=== Action item ===
Return the full set of entries below exactly, leaving every image out.

=== Task data ===
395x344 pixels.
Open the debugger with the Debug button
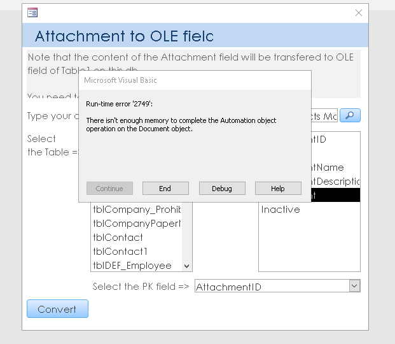click(222, 189)
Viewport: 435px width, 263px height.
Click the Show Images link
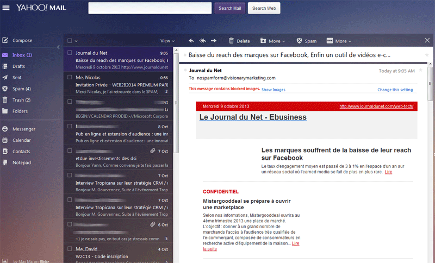[x=274, y=90]
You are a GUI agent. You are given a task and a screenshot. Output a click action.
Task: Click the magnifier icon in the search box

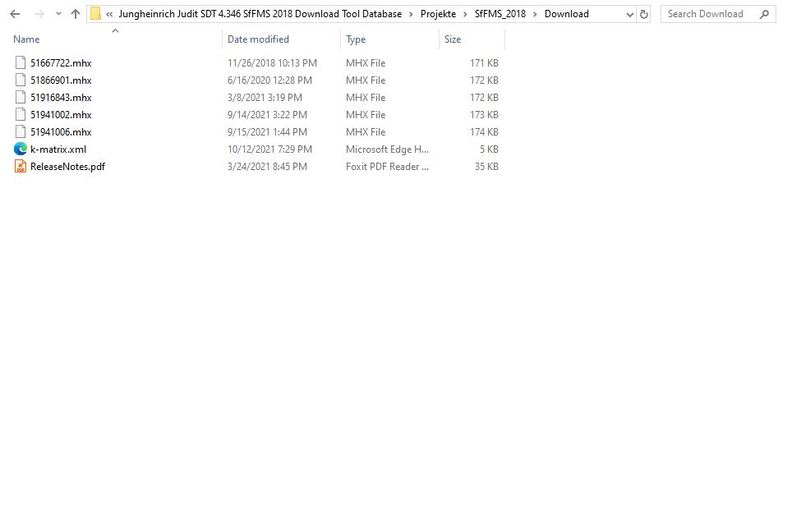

=== Written solution ===
395x344 pixels.
Open the debugger with the Debug button
click(222, 189)
Viewport: 435px width, 263px height.
Click the Show Images link
[x=274, y=90]
You are a GUI agent. You are given a task and a screenshot. Output a click action.
Task: Click the magnifier icon in the search box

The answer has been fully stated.